**Exercise brief:** Leaving out the pictures, please reproduce exactly and only the lines from the one that contains "At what coordinates" through the last line below.

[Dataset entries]
########################################

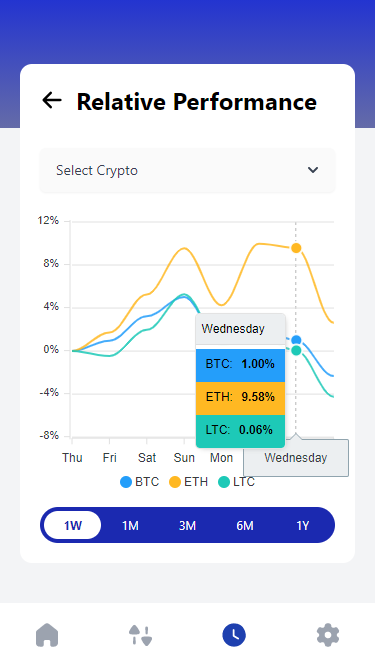375x667 pixels.
Task: Click the Sun label on chart axis
Action: [184, 458]
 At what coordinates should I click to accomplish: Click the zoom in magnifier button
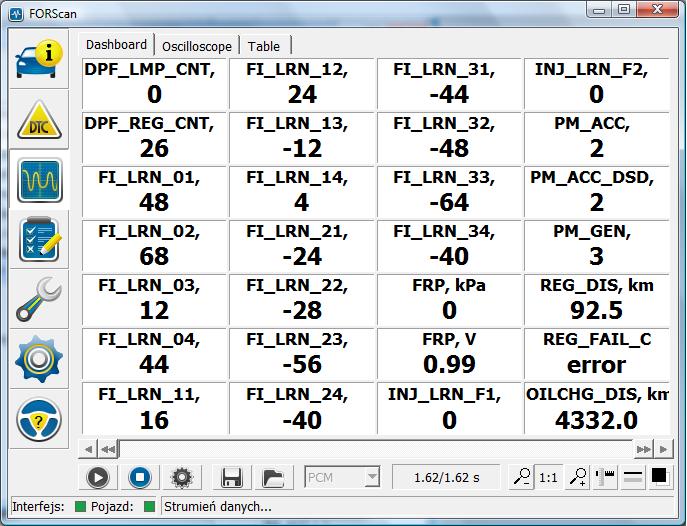point(577,478)
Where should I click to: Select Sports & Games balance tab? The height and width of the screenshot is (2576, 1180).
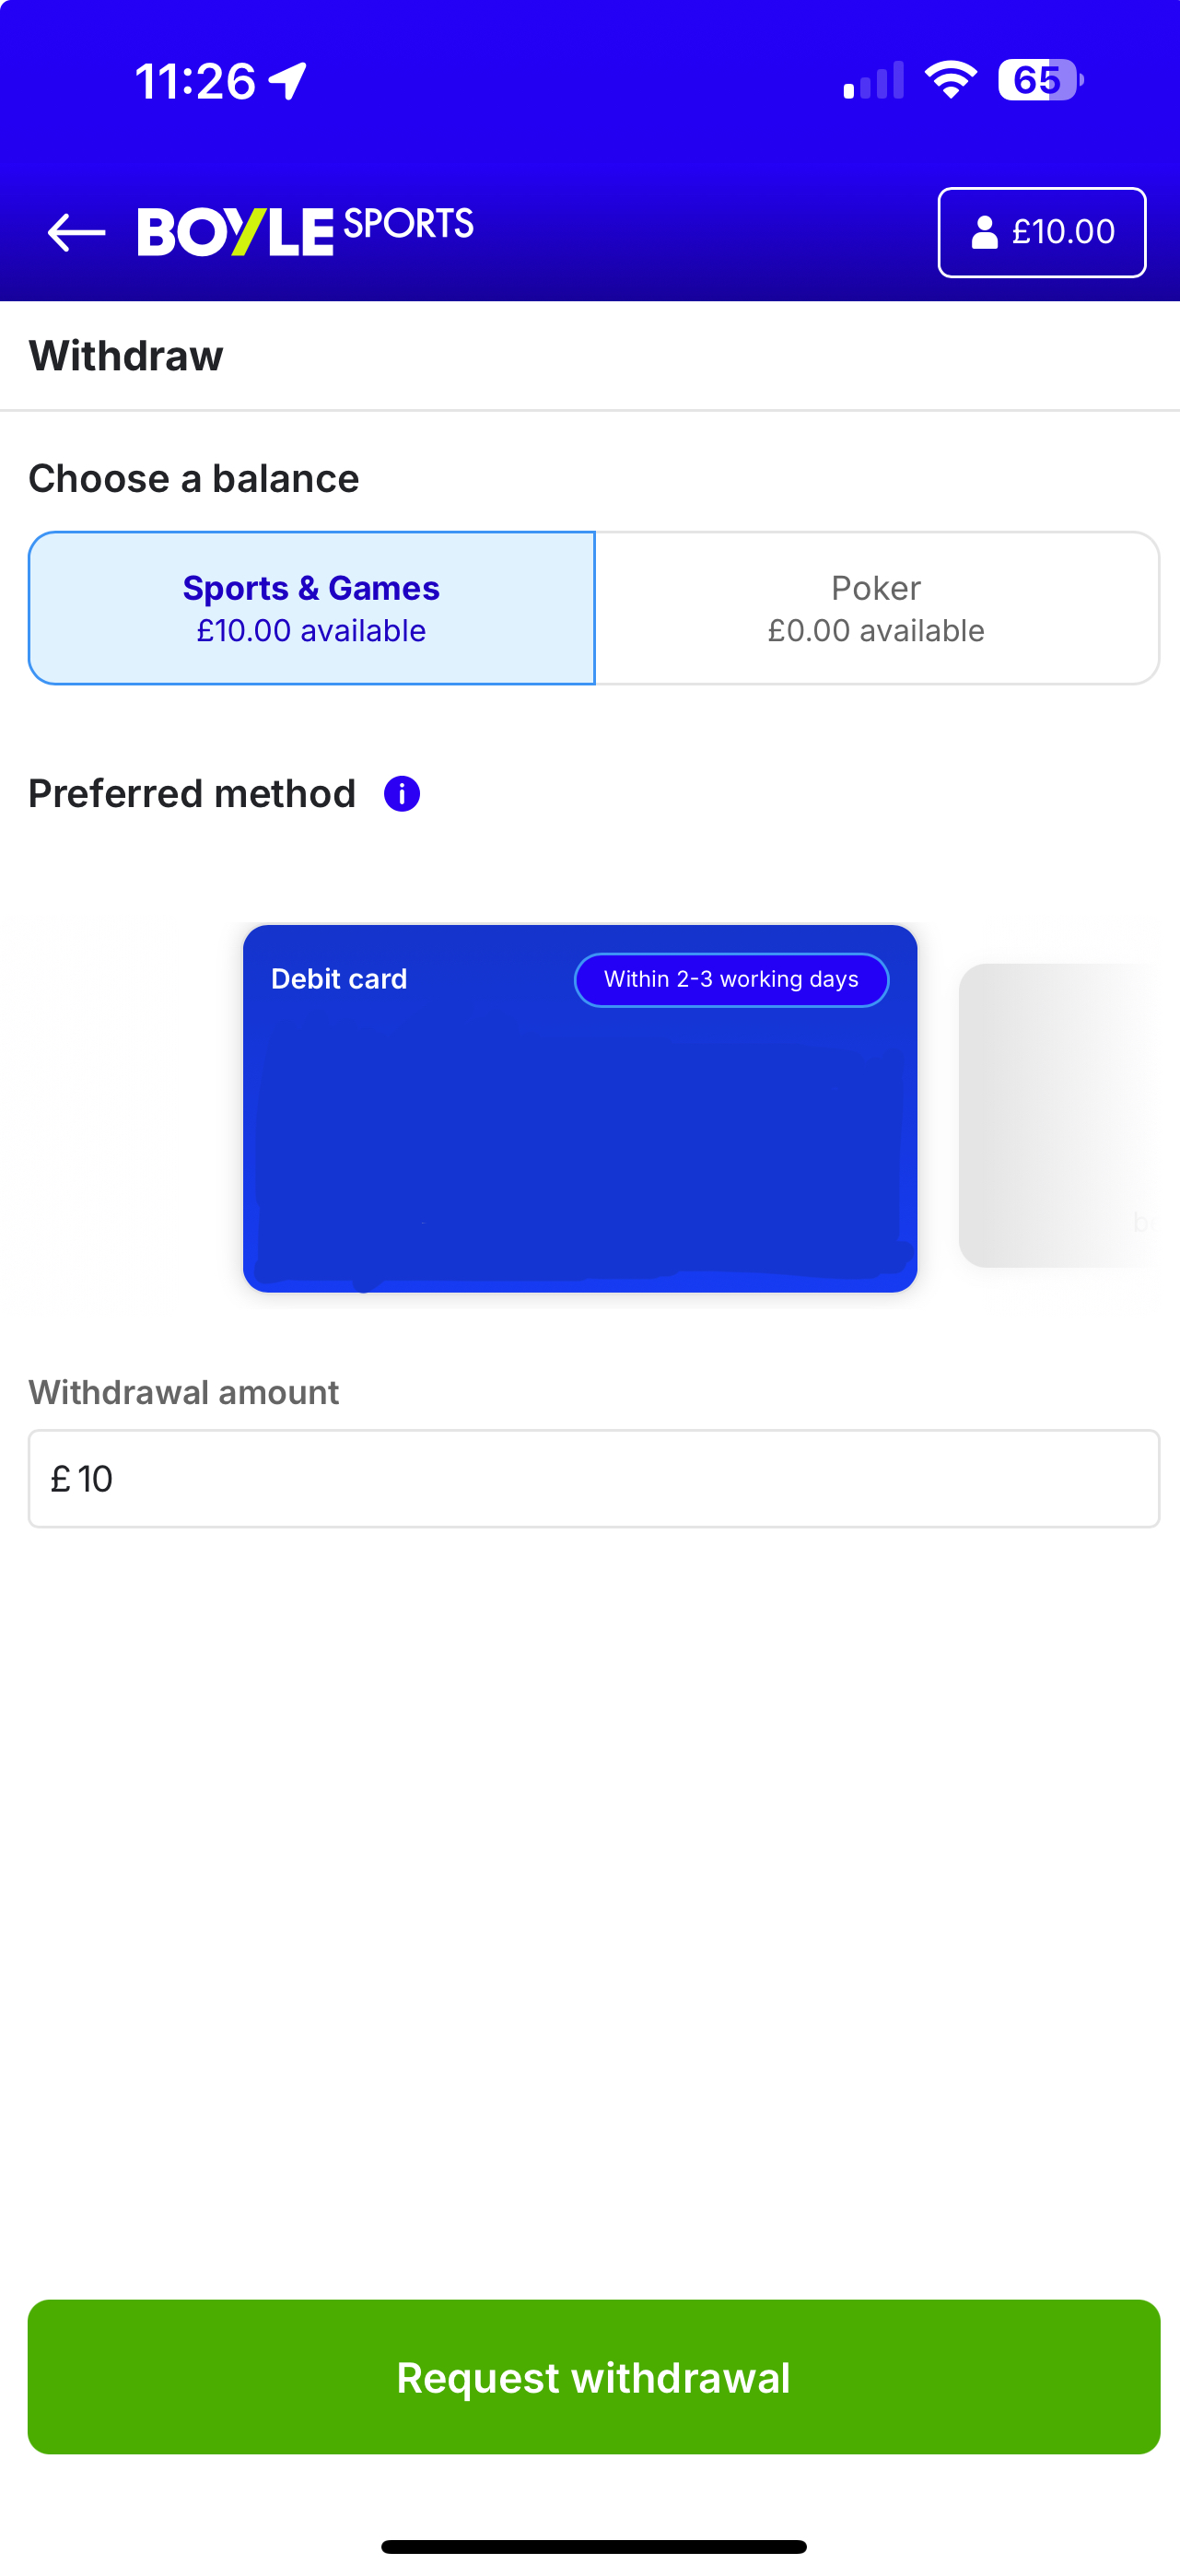[x=311, y=608]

########################################

**Answer box:**
 At what coordinates should I click to accomplish: Click the zoom in magnifier button
point(577,478)
Where should I click to: Select Sports & Games balance tab? The height and width of the screenshot is (2576, 1180).
[x=311, y=608]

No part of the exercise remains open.